[Exercise] Transcribe verbatim the portion of the siege of Alinja article from "The siege of" to "surrendered in 1401.".

[Excerpted passage]
- Siege of Alinja: Part of the Timurid conquests and invasions
| Date | c. 1388–1401 |
| Location | Alinja Tower |
| Result | Timurid victory |

Belligerents
- Jalayirid Sultanate Caucasian allies;: Timurid Empire

Commanders and leaders
- Tahir: Timur Muhammad Miraka Muhammad Darvis Miran Shah Seif ad-Din Abu Bakr ibn Miran Shah

= Siege of Alinja =

The siege of Alinja occurred between the armies of the Jalayirid Sultanate and Timurid Empire starting in 1388. Two offensives by the Qara Qoyunlu would interrupt the sieges, but by 1396 Miran Shah had resumed besieging the fortress. In 1399, George VII of Georgia attacked the Timurids and released some of those who had been imprisoned. In retaliation, Timur ravaged southern Georgia and northern Armenia, killing, destroying, and enslaving people. The fortress managed to withstand the intermittent siege, but faced with starvation, surrendered in 1401.

==Siege==

=== 1388‐1398 ===
In 1388, (Note: Vladimir Minorsky states the siege began in 1387) the Timurid army besieged the Jalayirids at Alinja. The defenders locked themselves inside the citadel while the lower fortifications were captured by Timur's troops. The Jalayrids were about to surrender, due to a lack of water, when a sudden downpour filled the cisterns in the citadel, allowing them to resist the siege. Timur gave Muhammad Miraka the order to start the final assault on the citadel, but Miraka was called back to Timur's camp after Qara Mahammad of the Qara Qoyunlu launched an offensive, which may have temporarily ended the siege.

[Information provided]
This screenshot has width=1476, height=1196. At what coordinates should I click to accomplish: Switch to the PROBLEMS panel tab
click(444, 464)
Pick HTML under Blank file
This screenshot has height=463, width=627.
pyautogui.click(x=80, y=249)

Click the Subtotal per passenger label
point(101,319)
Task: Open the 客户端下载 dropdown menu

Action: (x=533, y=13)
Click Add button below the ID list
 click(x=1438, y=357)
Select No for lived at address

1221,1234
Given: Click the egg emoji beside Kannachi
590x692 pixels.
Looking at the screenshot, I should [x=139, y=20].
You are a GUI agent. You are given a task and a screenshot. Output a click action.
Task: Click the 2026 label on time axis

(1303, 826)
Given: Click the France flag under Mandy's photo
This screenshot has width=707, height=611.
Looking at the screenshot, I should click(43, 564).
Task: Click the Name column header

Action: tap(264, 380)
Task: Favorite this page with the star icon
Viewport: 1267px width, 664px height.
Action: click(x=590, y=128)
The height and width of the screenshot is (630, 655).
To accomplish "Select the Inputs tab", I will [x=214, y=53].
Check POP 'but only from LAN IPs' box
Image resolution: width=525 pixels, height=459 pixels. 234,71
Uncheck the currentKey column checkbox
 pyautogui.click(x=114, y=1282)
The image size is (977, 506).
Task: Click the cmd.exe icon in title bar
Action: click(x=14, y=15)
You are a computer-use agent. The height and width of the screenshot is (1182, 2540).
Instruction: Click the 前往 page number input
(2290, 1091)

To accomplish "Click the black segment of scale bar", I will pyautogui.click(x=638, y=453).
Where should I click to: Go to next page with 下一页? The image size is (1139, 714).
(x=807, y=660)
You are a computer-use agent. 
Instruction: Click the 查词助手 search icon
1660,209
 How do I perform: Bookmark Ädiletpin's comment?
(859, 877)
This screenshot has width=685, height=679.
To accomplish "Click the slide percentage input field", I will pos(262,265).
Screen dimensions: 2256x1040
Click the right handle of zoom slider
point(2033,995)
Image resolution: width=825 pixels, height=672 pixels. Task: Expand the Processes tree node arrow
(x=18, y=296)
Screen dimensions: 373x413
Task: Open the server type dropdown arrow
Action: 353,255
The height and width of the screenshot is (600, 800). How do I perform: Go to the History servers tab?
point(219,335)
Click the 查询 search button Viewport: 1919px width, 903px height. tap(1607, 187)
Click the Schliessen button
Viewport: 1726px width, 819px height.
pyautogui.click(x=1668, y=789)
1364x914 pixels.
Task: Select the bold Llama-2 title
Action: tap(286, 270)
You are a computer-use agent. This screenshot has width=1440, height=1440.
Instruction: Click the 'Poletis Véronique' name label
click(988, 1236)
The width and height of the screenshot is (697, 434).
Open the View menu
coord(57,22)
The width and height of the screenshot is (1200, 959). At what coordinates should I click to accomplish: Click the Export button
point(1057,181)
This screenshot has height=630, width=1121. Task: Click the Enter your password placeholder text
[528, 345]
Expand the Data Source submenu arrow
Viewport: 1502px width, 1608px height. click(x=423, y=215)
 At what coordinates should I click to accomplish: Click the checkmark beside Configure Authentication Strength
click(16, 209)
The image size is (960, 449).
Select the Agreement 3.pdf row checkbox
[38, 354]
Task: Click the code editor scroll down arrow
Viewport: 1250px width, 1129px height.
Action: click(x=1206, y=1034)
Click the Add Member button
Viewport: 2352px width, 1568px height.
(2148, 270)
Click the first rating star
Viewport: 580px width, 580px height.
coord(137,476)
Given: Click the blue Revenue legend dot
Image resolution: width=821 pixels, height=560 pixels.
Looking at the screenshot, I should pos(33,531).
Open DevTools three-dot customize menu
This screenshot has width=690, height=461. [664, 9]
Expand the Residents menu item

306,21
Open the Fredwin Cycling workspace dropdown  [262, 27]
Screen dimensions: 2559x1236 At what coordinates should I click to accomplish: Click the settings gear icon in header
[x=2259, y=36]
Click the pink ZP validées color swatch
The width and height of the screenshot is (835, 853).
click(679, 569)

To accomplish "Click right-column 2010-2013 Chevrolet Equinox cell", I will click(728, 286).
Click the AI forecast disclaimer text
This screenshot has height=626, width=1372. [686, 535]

[Response to the exercise]
The siege of Alinja occurred between the armies of the Jalayirid Sultanate and Timurid Empire starting in 1388. Two offensives by the Qara Qoyunlu would interrupt the sieges, but by 1396 Miran Shah had resumed besieging the fortress. In 1399, George VII of Georgia attacked the Timurids and released some of those who had been imprisoned. In retaliation, Timur ravaged southern Georgia and northern Armenia, killing, destroying, and enslaving people. The fortress managed to withstand the intermittent siege, but faced with starvation, surrendered in 1401.